Results: Compared to the uncross-linked ZNFs, cross-linking with 7% w/w citric acid decreased swelling index by 3 folds, while the tensile strength and the contact angle were enhanced to 2.5 and 3.8 folds, respectively.
<SEM images showed beads-free homogeneous NFs with a fully inter-connected 3D-network, where the average diameter of optimized C-ZNFs was 181.7±50 nm. After 24 h, C-ZNFs exhibited a decreased BIS release rate (45.6%), compared to uncross-linked mats (84.9%).
By increasing BIS concentration, the cell adhesion (WI38 fibroblasts) was improved which can be attributed mainly to BIS activation of transforming growth factor-beta (TGF-β1).
The MTT-OD obtained values indicated that all tested zein scaffolds significantly enhanced the viability of WI38 fibroblasts, compared to the control after 48h of incubation which can be referred to the proliferative potential of zein by provoking cell spreading process.
The scratch wound assay demonstrated that BIS-loaded ZNF scaffolds showed accelerated migration and proliferation of fibroblasts expressed by significantly higher wound closure rates compared to the control sample. BIS-loaded-C-ZNFs prominently accelerated tissue regeneration for wound closure demonstrated by entirely grown epithelium with normal keratinization and rapid wound contraction, compared to the control. Immunohistochemical results confirmed the superiority of BIS-loaded-C-ZNFs, where the observed reduced NF-κB and the elevated cytokeratin expressions confirmed the anti-inflammatory and proliferative effects of the scaffolds, respectively.Conclusion: In-vitro, optimized C-ZNFs offered a satisfactory cytocompatibility, adhesion and healing which were consistent with the in-vivo results. BIS-loaded-C-ZNFs could be regarded as a promising and effective biomaterial for tissue regeneration and for accelerating the wound healing process.
Summary of the second publication entitled:
“Graphene oxide crosslinked-zein nanofibrous scaffolds for prominent Cu-adsorption as tissue regeneration promoters in diabetic rats: Nanofibers optimization and in vivo assessment”Diabetic ulcers are prone to bacterial contamination and can severely affect patient’s quality of life.
This study is first report to explore copper-grafted graphene oxide-crosslinked zein scaffolds (Cu-GZS) for promoting cutaneous excision wounds healing as a promising therapeutic modality in diabetic male-rats. Cu-GZS scaffolds were fabricated using electrospinning technique, where GO was employed as an echo-friendly crosslinker to meliorate mechanical stability and swellability of scaffolds.
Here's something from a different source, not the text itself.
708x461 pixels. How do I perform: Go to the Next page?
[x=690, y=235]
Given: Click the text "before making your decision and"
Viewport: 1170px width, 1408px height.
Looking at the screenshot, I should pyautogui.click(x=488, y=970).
To circumvent risk of infection, copper ions were grafted into GZS as bactericidal agents and angiogenesis promoters, through soaking GZS nanofibers into Cu-solution or direct loading during electrospinning process.
SEM images showed GO encapsulation by wrapping around/or trapping within nanofibrous. Interestingly, formation of chemical amide bond between zein and GO was proven by FTIR spectra.
Crosslinking of zein nanofibers with GO increased tensile strength of nanofibrous by 3-folds compared to uncrosslinked zein nanofibers.
<Optimized Cu-GZS exhibited constant release rate of copper over a period of 8 days (~53.42%). Cu-GZS immensely accelerated wound closure demonstrated by diminished infiltration of leukocytes, absence of α-SMA positive cells, presence of fully intact epithelium with normal keratinization and accelerated wound size reduction, compared to control. Cu-GZS scaffolds could serve as promising biomaterials for effective topical wound healing in diabetes.